=== ORDEN DE TRABAJO ===
En el texto en defensa del ujier, ¿qué le subía el caballero de cierta edad a cada diputado o diputada que se situaba en el estrado?

=== SECCIÓN DE TEXTO ===
------------

En defensa del ujier.

He estado siguiendo la sesión de investidura y me ha llamado la atención un hecho ciertamente lamentable. Cada vez que un diputado o diputada se situaba en el estrado para deleitarnos con la correspondiente retahíla de lugares comunes, un caballero de cierta edad subía los escalones que llevan al atril con un vaso de agua para su señoría. Este señor iba embutido en un circunspecto uniforme acompañado de la correspondiente corbata perfectamente anudada al gollete. Una vestimenta impecable pero a todas luces molesta. Sin embargo, la señoría de turno vestía en ocasiones de modo que podríamos calificar como desenvuelto, tal vez rozando la ordinariez. Me parece humillante. ¿Por qué se obliga a un empleado subalterno a vestir de modo encorsetado e incómodo mientras los próceres de la patria van como si estuvieran en un chiringuito de la playa? Reclamo el derecho de los ujieres a vestir pantalón corto y chancletas, si ese es su deseo, para que puedan realizar su labor de un modo más relajado y placentero. Mantenerlos oprimidos en los uniformes me retrotrae a los tiempos de la esclavitud, es una prueba fehaciente de que no se han eliminado las odiosas diferencias de clase. Estas señorías que tan preocupados se muestran con las desigualdades sociales deberían empezar por eliminarlas de su lugar de trabajo (es un decir). Es una falta de respeto a los humildes trabajadores obligarlos a vestir de un modo que esquivan alegremente los que deberían dar ejemplo. Si los diputados y diputadas persisten en acudir al Congreso, el recinto en el que están representando a todos los ciudadanos, como si se acabaran de levantar de la cama después de haber dormido con la ropa puesta, justo es que los ujieres y demás empleados del lugar vistan como les venga en gana.

------------

=== DATOS EXTRAÍDOS ===
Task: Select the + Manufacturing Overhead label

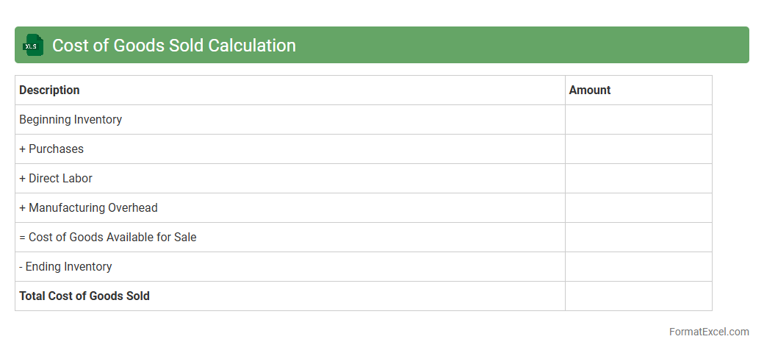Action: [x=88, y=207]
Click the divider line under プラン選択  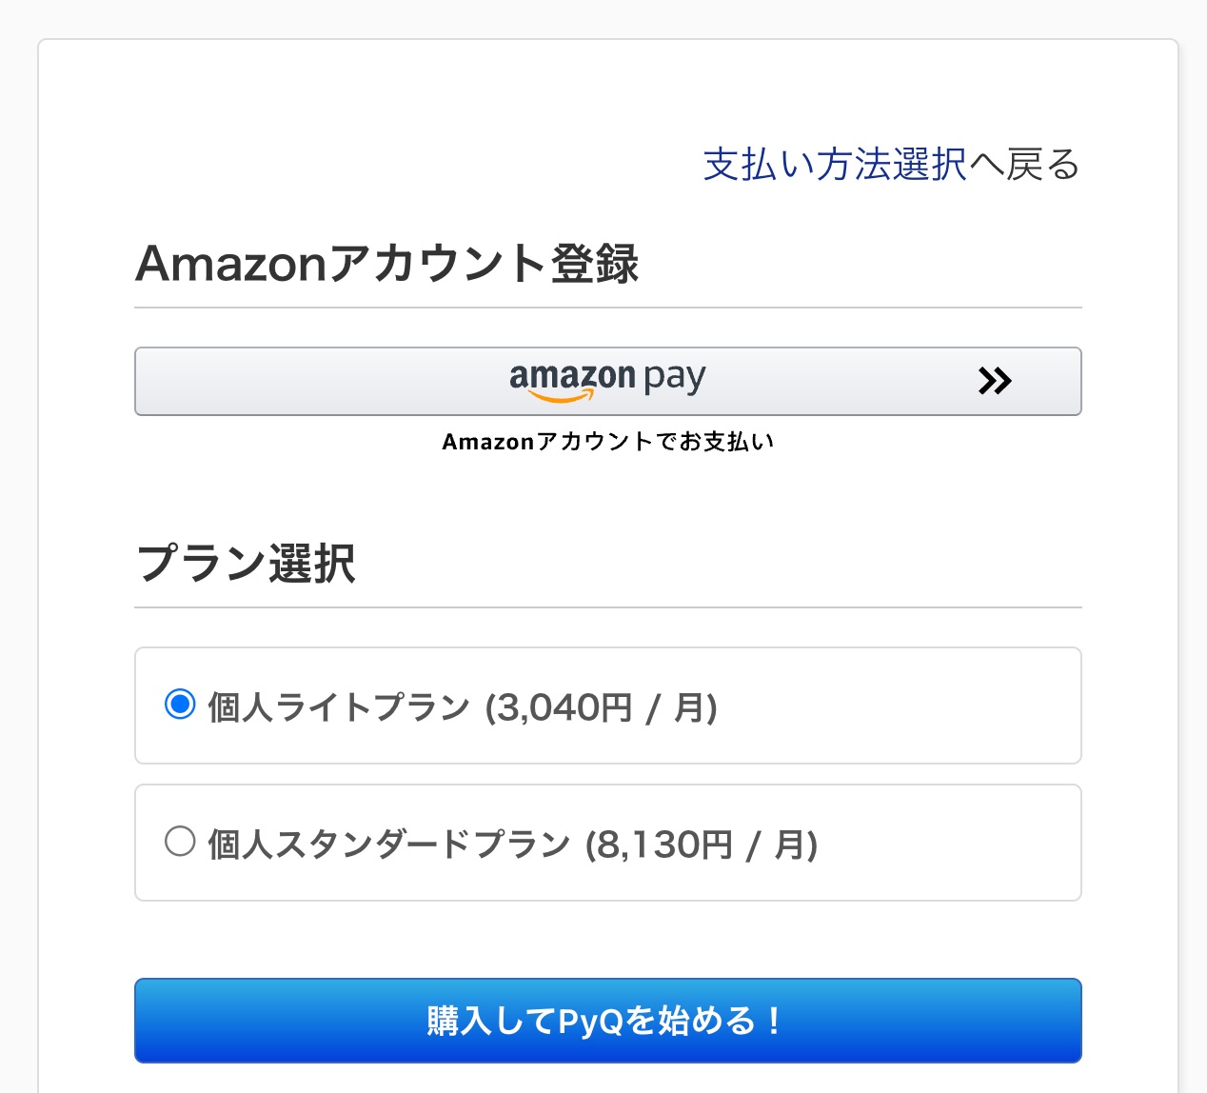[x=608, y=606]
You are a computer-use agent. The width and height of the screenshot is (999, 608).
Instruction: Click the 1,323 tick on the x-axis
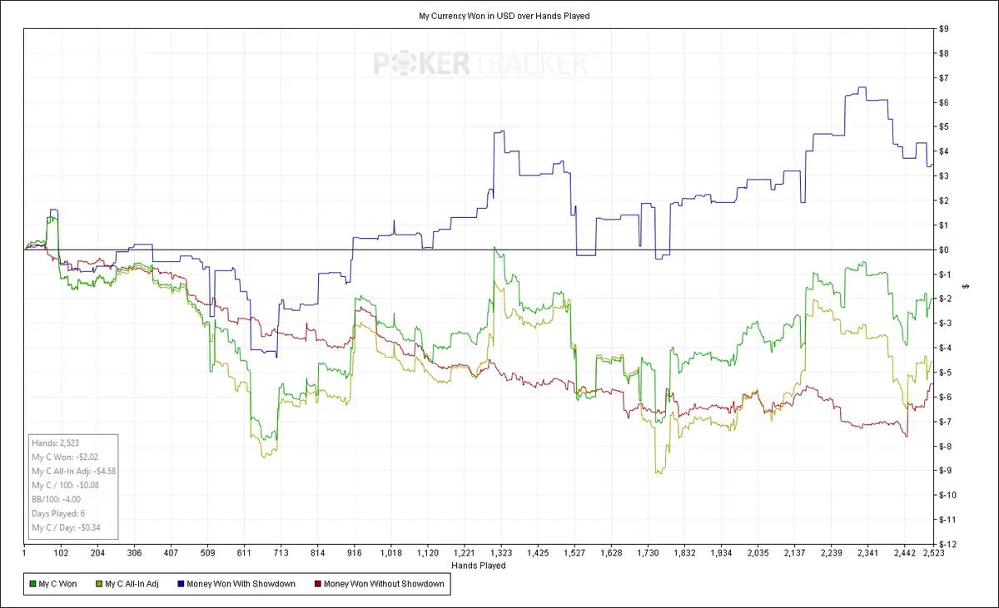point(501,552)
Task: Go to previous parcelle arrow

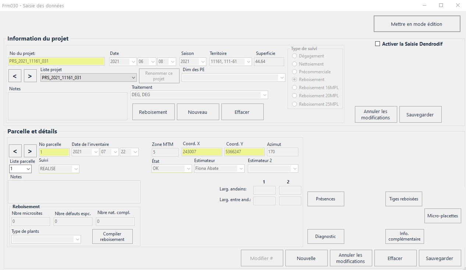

------------

=== RESULTADO DEL EJERCICIO ===
Un vaso de agua.